Analysis and Testing of Big Data Applications

Analysis and Testing of Big Data Applications

Over the last few years, a vast amount of data has become available from a variety of heterogeneous sources, including social networks and cyber-physical systems. This state of the things has pushed recent research in the direction of investigating computing platforms and programming environments that support processing massive quantities of data. Systems like MapReduce, Spark, Flink, Storm, Hive, PigLating, Hadoop, HDFS have emerged to address the technical challenges posed by the nature of these computations, including parallelism, distribution, network communication and fault tolerance.

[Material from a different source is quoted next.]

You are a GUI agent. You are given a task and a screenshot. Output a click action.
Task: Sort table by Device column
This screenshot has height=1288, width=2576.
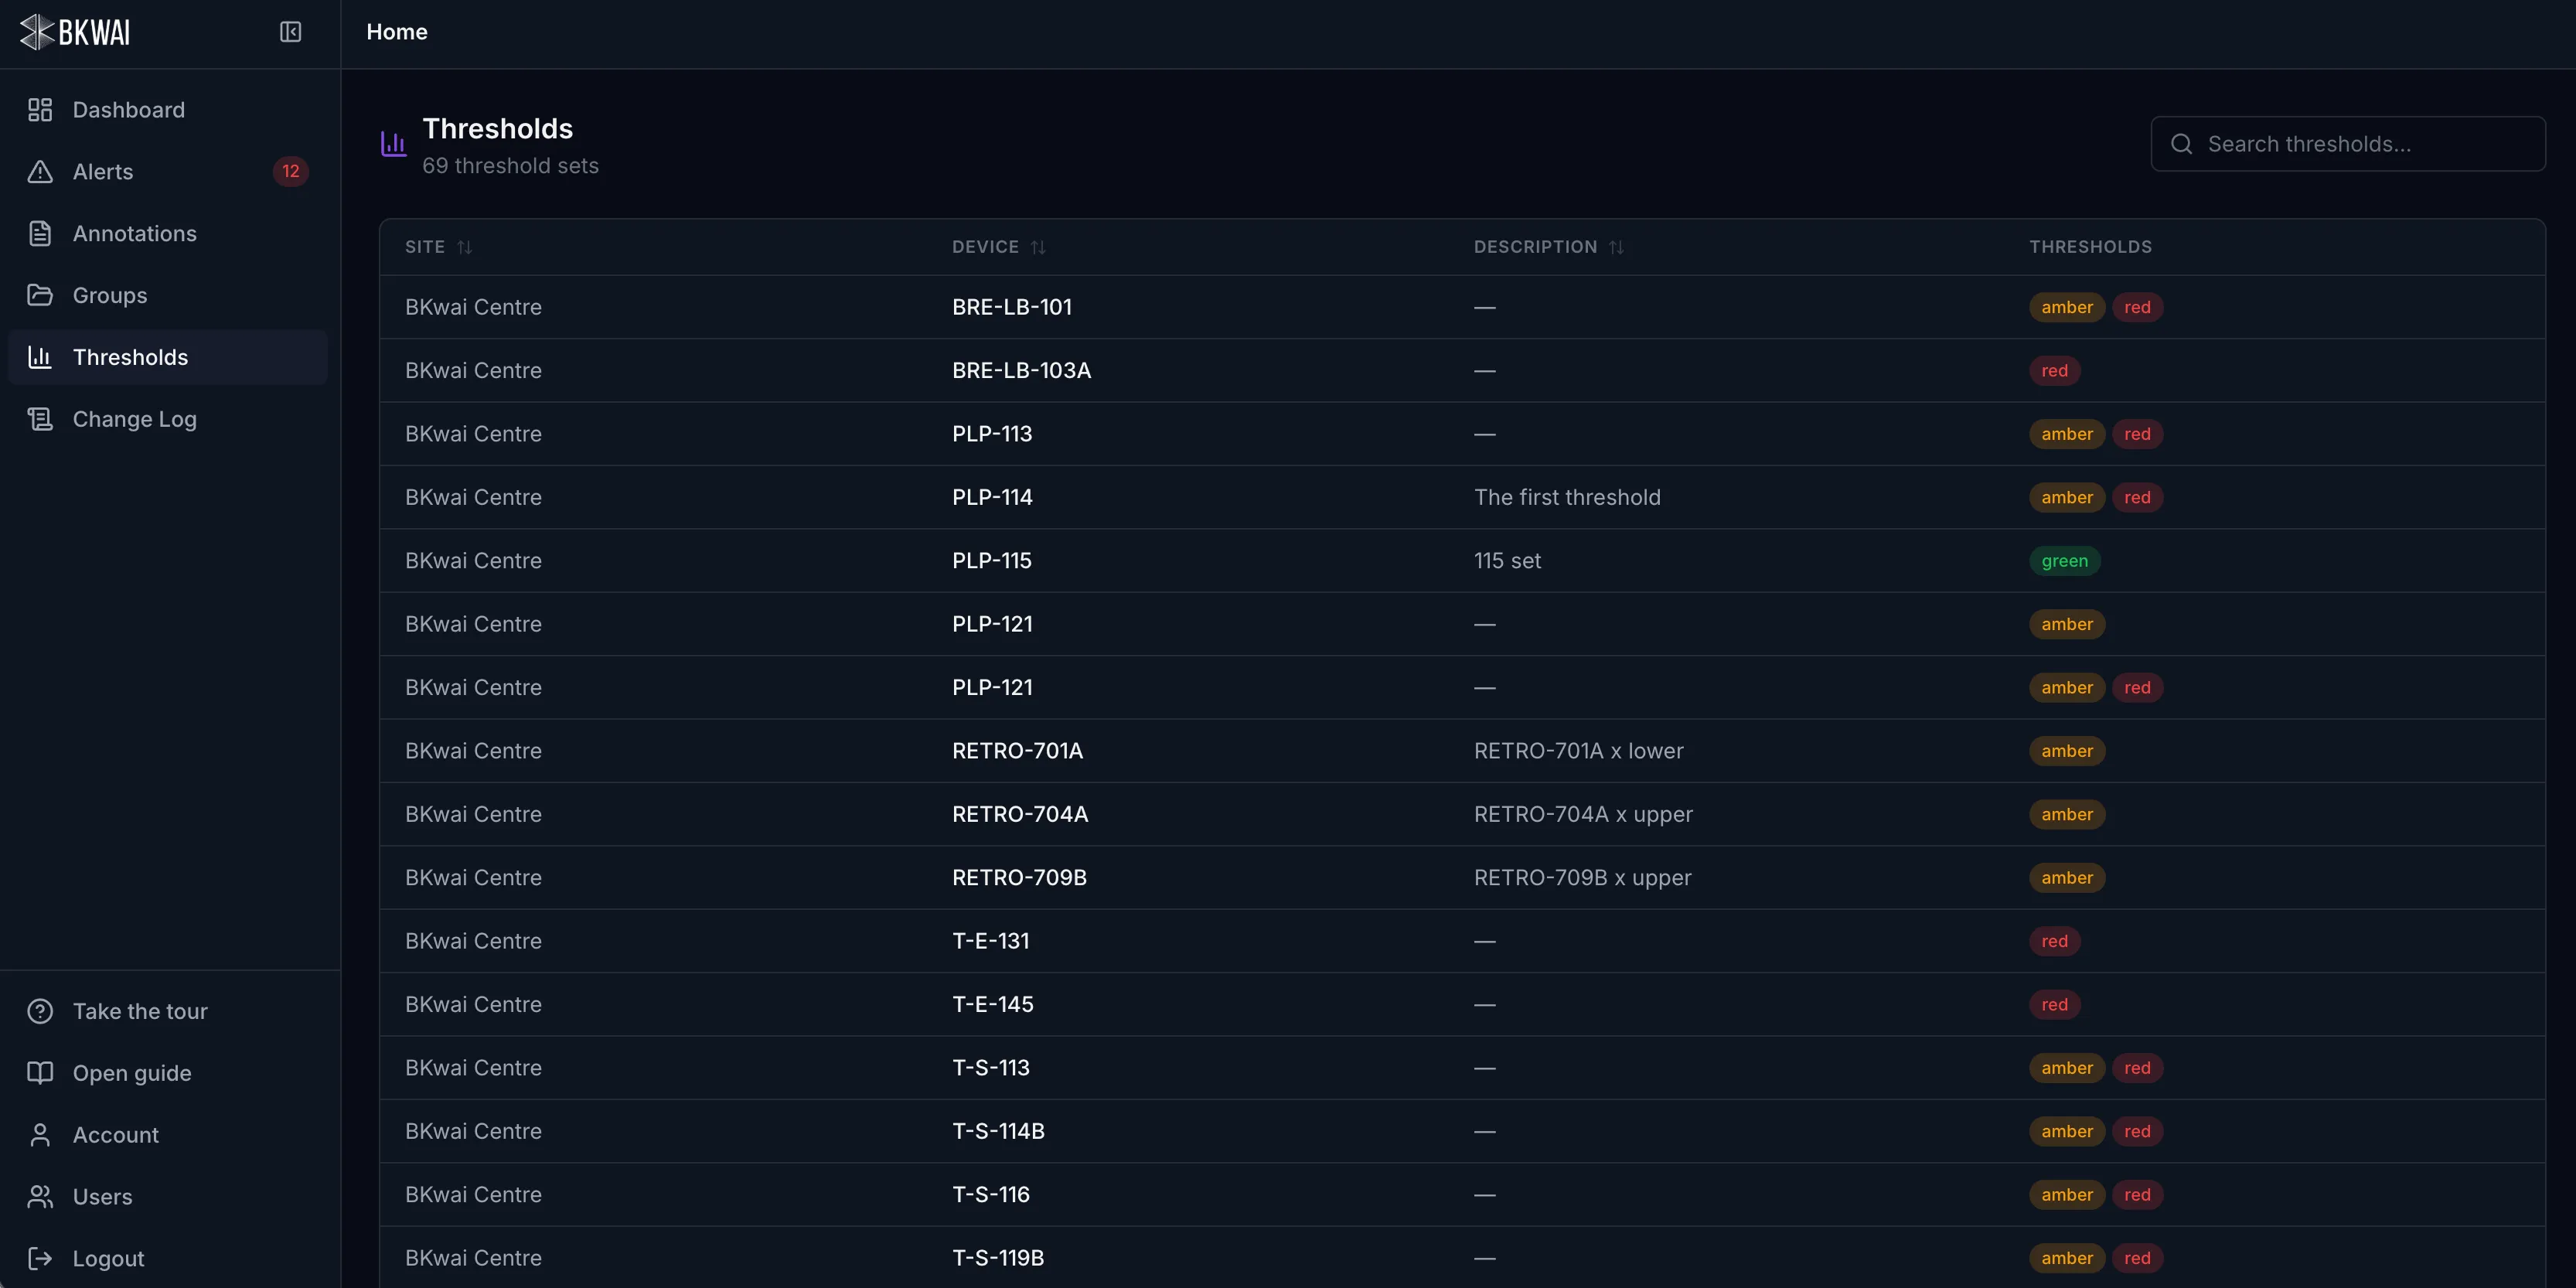point(998,247)
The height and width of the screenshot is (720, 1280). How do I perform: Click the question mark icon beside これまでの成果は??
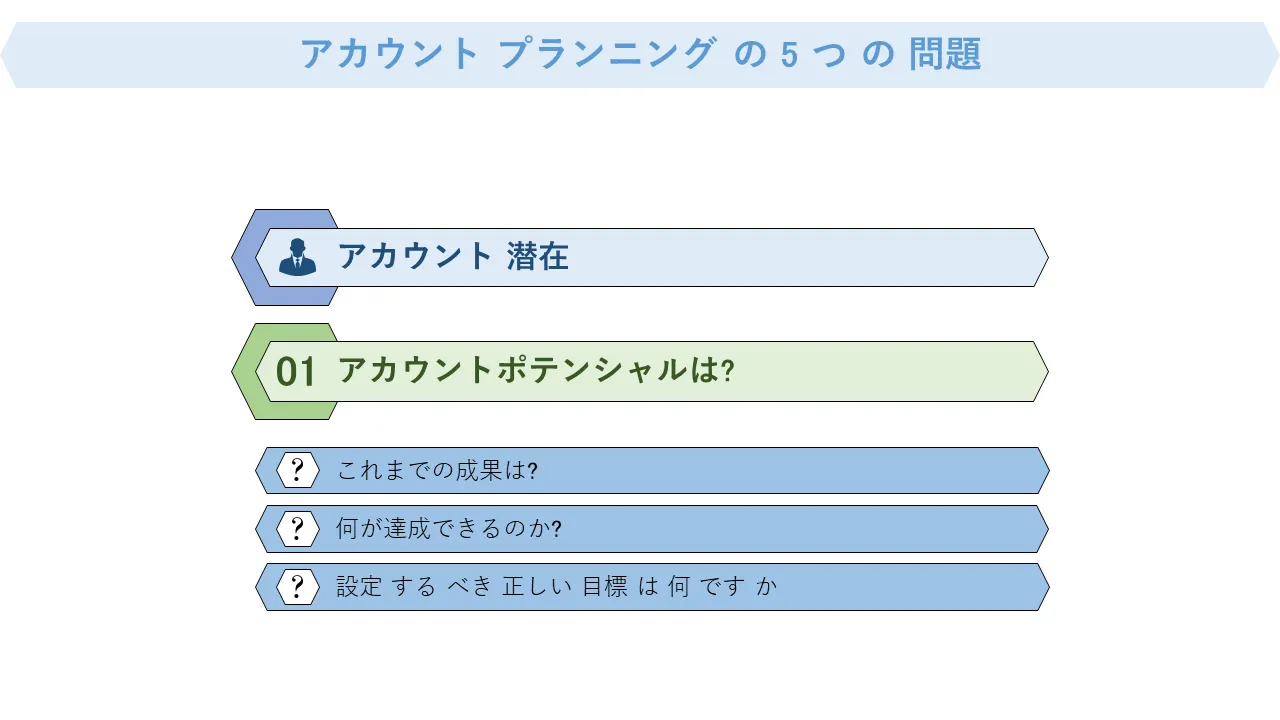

Despite the popularity of such systems, there has been little attention to aspects in the development process other than programming itself. For example, testing Big Data applications is an area that remains largely unexplored. This is even more surprising considering that testing has a long tradition in Software Engineering from a research standpoint (e.g., concoholic testing, mutation testing) as well as for practitioners, with established testing techniques and tools that are widespread in industry (e.g., JUnit).

The goal of this thesis is to develop a testing methodology for Big Data applications focusing on the Apache Spark platform. The candidate will apply testing techniques based on symbolic execution to the setting of Big Data. Ideally, the thesis will include a comparison of different approaches as well as the development of a new methodology specifically tailored for Big Data.


Matei Zaharia, Mosharaf Chowdhury, Michael J. Franklin, Scott Shenker, and Ion Stoica. 2010. Spark: cluster computing with working sets. In Proceedings of the 2nd USENIX conference on Hot topics in cloud computing (HotCloud'10). USENIX Association, Berkeley, CA, USA, 10-10.